Because so much of our daily life involves some sort of digital interaction, it is vital that training to become technologically proficient starts at an early age. Currently, elementary and middle schools have children exposed to computers, iPads, and other devices in hopes for students to become tech savvy at an early age, perhaps to induce the likeliness of pursuing a tech inspired career path. In a sense, funding public education to enhance computer and electronics skills is an investment in human capital because it prepares young students for more advanced education. Even through my personal experience at JMU, the degree of challenge in classes is steadily increasing due to demand for the top percentile of students that can research and develop next level tech. My guess for future generations is that technology oriented classes will reach new degrees of difficulty in order to pursuit higher levels of computational power, for example, quantum computing and Nano-technology. At our current stage now, we see increases in productivity through automation, machinery, and artificial intelligence, as long as capital per worker remains at appropriate levels. The following graph shows percent changes from the previous year in productivity within private sector firms in the United States.

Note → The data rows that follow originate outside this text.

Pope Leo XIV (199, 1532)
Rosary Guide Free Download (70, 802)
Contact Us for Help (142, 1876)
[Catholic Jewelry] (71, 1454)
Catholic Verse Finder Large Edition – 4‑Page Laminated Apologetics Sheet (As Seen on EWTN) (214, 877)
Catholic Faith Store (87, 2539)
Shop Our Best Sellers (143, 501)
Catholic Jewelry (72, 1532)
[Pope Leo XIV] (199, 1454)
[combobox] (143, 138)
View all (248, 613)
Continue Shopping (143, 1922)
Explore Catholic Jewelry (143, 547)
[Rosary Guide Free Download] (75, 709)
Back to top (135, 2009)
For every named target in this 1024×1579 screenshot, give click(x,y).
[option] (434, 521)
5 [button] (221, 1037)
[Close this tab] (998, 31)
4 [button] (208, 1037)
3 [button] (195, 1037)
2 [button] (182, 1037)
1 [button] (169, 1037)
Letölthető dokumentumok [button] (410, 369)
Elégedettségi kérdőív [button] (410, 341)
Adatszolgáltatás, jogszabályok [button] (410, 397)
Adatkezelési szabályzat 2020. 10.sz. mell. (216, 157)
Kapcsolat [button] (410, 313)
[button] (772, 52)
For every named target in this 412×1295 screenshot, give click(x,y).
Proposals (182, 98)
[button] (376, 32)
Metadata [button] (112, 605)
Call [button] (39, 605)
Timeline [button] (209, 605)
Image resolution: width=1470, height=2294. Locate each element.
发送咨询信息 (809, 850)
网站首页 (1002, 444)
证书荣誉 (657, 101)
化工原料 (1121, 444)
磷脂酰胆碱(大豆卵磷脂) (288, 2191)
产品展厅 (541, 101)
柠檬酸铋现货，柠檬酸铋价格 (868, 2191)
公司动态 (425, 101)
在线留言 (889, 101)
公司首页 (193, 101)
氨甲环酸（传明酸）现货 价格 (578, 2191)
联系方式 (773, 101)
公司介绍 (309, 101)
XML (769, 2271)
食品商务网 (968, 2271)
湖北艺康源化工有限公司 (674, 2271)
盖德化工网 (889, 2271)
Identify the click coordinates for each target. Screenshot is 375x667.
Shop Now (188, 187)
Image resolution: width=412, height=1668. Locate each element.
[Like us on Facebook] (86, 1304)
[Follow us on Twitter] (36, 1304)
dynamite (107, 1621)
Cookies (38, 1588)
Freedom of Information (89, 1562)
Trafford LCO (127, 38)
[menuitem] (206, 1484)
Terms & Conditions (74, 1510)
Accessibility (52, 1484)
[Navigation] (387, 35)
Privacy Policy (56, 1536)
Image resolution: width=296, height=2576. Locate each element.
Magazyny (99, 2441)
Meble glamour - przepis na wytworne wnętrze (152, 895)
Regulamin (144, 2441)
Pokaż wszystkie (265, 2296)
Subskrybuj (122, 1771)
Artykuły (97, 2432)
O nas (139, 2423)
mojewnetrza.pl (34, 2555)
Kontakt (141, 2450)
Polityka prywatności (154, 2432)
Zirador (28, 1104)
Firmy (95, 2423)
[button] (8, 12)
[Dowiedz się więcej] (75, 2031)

The graph is a bit confusing to follow, because there appears to be no apparent trend in productivity. We can observe from 1990 to 1992 the productivity index slightly drops, then shoots up, then drastically falls. From 2008 to 2011, there is a sharp increase, followed by a slight drop, then a plummet in 2011. Although there is no clear cut answers for the highs and lows, an interesting point to consider on the graph is 2008. The great recession of 2008 would see countless layoffs in the U.S. Based on the chart, it can be concluded that productivity in the private sector during 2008 skyrocketed due to these jobs losses. Thus, the increased productivity came from employers demanding more output from employees, seeing as the economy was in a rough state and couldn’t afford to hire additional labor.

Technology investment is relevant in the chart, because from 2010 onward, the productivity index is more constant, insinuating that processes to increase productivity may have stagnated. A major factor in the driving of technological advancement is money invested in its research, and in order to push past our current level, more money is needed. This includes the money invested in academia (as mentioned previously within public education) as well as proper capital needed to support workers. However, this also includes the supply PhD candidates that perform the research needed to advance these technologies. Essentially, once enough money is raised/invested to fund the programs for research, scholars will cooperate with tech experts to develop the technology. Once it is developed and accessible in the workforce, productivity will see further increase, holding other factor inputs constant. In turn higher level of productivity will increase economic output.

 

Conclusion:

Seeing as pursuing a career within the technology field is my intention, it is important to understand technology’s relationship with economic growth, human capital, and education. Though our education system, we have been able to effectively develop and train our work force to produce new technologies, so long as appropriate investments were made to continue funding to tech programs. Although we have come long ways since the 1900s in terms of digital devices, the next steps in theory are: to learn how to fully harness the energy of natural processes in order to produce the most efficient technologies, utilizing quantum computing to further speed computation processes, and using nanotechnology to reduce the space needed to hold more data. Once these changes take effect, productivity in the workforce has the potential to increase, which will increase economic output as a result. In order to maintain this process of technological innovation however, we must be mindful to continue to increase education standards and funding for programs through the years. Human capital/R&D in technology are the critical steps for economic growth, which lead to a more productive workforce.